# Tricky Proofs in Sine and Cosines asked in Online Test for 12th Grade USA Students Math Tutor Online –  In any triangle ABC, prove that

1. A cosA + b cosB + c cosC = 4RsinA sinB sinC
2. sinA + sinB + sinC = S/R

Let’s see the solution of the following

1. lets first have left hand side equation which is

A cosA + b cosB + c cosC
= 2R sin A cosA + 2R sin B cos B + 2R sinC cos C

This is because as we know a = 2R sinA, b=2RsinB, c = 2RsinC

So now taking R common and converting into formula that is 2 sin A cosA = sin2A

= R (sin2A + sin2B + sin2C)

Again by applying formula

= R (2sin (A+B) cos(A-B) + 2 sinC cos C )

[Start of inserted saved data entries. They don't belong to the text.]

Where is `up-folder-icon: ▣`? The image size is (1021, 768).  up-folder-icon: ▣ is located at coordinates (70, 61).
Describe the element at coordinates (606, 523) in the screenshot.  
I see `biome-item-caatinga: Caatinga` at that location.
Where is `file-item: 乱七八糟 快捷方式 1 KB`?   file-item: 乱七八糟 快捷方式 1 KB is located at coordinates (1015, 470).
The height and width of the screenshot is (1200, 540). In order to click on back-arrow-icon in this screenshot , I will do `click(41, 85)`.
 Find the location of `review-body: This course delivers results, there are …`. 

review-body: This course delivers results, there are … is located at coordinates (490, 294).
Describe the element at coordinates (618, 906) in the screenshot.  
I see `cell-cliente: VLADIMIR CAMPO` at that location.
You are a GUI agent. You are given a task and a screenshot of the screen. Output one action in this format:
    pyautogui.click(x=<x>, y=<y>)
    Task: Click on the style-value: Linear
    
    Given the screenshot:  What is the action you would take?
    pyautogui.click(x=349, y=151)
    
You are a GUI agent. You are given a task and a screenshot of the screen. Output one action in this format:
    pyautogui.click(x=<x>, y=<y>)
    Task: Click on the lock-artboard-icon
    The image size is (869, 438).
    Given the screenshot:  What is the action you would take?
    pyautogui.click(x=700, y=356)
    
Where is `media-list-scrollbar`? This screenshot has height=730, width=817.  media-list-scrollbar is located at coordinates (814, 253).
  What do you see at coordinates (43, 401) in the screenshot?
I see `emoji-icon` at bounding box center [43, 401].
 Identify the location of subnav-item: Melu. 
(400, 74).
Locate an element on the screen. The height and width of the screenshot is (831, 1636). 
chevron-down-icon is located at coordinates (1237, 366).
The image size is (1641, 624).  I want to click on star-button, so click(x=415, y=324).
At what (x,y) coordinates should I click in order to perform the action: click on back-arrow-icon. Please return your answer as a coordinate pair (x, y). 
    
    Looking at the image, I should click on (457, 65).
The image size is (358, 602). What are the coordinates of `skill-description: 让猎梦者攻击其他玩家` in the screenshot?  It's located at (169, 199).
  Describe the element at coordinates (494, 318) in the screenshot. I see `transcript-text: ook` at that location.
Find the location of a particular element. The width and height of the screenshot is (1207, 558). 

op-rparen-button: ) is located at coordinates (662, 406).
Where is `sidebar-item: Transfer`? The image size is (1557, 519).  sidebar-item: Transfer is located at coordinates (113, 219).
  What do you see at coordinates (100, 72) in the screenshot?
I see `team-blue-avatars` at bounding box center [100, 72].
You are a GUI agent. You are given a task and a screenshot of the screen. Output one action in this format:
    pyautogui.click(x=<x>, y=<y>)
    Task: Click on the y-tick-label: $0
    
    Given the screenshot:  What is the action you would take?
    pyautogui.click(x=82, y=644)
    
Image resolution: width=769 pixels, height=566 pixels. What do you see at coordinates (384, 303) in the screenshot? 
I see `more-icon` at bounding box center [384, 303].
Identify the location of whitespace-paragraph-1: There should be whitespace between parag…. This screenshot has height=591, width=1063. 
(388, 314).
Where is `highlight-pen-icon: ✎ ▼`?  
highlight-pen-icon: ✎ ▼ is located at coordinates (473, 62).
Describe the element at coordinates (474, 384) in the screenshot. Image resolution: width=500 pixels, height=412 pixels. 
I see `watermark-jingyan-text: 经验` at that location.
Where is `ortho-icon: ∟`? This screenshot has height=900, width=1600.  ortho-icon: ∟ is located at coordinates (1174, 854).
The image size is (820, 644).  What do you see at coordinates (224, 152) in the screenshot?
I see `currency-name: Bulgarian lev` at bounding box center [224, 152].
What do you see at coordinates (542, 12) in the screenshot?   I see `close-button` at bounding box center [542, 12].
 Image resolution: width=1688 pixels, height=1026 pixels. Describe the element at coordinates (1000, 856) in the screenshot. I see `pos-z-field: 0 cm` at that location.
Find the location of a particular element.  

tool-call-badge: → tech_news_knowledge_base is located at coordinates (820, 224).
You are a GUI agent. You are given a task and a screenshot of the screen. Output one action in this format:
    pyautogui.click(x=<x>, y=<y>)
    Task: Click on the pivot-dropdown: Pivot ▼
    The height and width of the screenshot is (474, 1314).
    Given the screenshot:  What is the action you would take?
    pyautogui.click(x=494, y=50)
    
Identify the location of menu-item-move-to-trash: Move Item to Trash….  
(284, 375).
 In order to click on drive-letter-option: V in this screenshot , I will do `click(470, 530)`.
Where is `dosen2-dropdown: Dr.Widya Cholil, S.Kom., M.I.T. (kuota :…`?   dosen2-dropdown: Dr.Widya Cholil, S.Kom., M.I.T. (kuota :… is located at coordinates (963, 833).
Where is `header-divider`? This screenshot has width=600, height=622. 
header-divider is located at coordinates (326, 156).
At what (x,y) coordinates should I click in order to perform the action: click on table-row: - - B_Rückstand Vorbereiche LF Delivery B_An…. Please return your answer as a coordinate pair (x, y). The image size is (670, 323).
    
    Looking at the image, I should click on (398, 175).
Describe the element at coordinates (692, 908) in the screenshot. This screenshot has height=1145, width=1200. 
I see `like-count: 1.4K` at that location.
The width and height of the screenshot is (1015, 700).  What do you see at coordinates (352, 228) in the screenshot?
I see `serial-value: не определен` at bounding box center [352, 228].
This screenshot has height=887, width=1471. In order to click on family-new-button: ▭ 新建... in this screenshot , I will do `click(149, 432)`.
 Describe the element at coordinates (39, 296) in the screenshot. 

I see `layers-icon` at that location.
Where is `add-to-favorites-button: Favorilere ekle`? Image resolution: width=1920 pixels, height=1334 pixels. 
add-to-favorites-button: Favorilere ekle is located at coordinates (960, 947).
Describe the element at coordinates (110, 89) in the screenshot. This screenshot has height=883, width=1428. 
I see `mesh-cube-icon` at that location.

= R (2sin (π –C)cos(A-B)+ 2 sinC cos C )

= R (2sinC cos(A-B)+ 2 sinC cos C )

Now taking 2 sin C as common we have

= 2RsinC (cos(A-B)+ cos C )

= 2RsinC (cos(A-B)+ cos(π – (A+B ))

= 2RsinC (cos(A-B)- cos (A+B ))

= 2RsinC (2sinA sin B)

= 4R sin A sin B sin C = right hand side

Hence proved

1. sinA + sinB + sinC = S/R

here we should know things like

R = a/2sinA= b/2sinB = c/2sinC

sinA = a/2R, sinB = b/2R, sinC= c/2R

Just by putting these values in left hand side we get

a/2R +b/2R+c/2R =  a+b+c/2R = 2S/2R = S/R = right hand side

Hence proved.

## One thought on “Tricky Proofs in Sine and Cosines asked in Online Test for 12th Grade USA Students”

1. Mathlomaniac on said:

It’s not necessary that perpendicular bisector passes through vertex. It is tge case of equilateral or isosceles triangle which is very easy to prove. Prove it using scalene triangle.